▶ THE TASK: Pick up the article on China's electric vehicle startups after its final sentence and carry it forward.

(Reuters) – China’s electric vehicle startups are on the charge again, thanks to Tesla.
The country’s growing fascination with the U.S. pioneer’s sleek designs and cutting-edge technology is giving a string of second-wave home-grown Tesla wannabes the traction to raise more funding, expand production and boost sales.
Chinese EV startups NIO, XPeng Inc, Li Auto and WM Motor have raised more than $8 billion between them this year and now rival Aiways is planning to go public, its co-founder and President Fu Qiang told Reuters.
Speaking ahead of the Beijing auto show which starts on Saturday, Fu said the relative success of U.S. initial public offerings (IPO) by XPeng and Li Auto had helped fuel the company’s ambitions to list.
Since it was founded in 2017 in Shanghai, Aiways has raised “no more than 10 billion yuan” and it will need to secure more funding from some private equity funds and other investors, said Fu, the former head of Volvo Cars China who has also been an executive at Mercedes-Benz, Skoda and FAW-Volkswagen.
“IPO is also in our plans, and we’re planning to push ahead with it,” Fu said, adding that Aiways would most likely be listed within China, declining to elaborate further.
China has been the world’s fastest-growing EV market for years helped by generous state purchase subsidies but the sales boom started to sputter last year as Beijing began cutting back financial support and watering down other pro-EV policies.

▶ GIVEN DATA:
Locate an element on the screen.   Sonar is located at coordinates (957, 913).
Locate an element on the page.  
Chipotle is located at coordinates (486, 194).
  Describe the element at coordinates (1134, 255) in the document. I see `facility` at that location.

▶ RESPONSE TO THE TASK:
Some prominent Chinese EV startups such as Byton and Singulato have struggled and NIO’s future looked in doubt last year. But a surge in Tesla’s market value – and its sales in China – suggest the country’s EV dream is far from over.
“As Tesla stock goes, so goes the fate for electric vehicle startups,” said China auto expert Mike Dunne. “Funds are flowing like a river in spring again. Tesla could end up pulling everyone into the future sooner than expected.”
Tesla’s sales in China in the first eight months of 2020 have nearly tripled from a year ago to 73,658 cars, according to consulting firm LMC Automotive, despite the disruption caused by the COVID-19 pandemic.
Some Chinese auto executives say cars made by the company from Palo Alto, California are achieving the status of Apple’s first iPhones in China and with so many potential technological advances still to come, that gives them hope.
Fu believes the revived interest in EVs in China is partly because EV owners are fascinated by intelligent driving functions, as well as the interactive, so-called connected services that many newer models are starting to come with.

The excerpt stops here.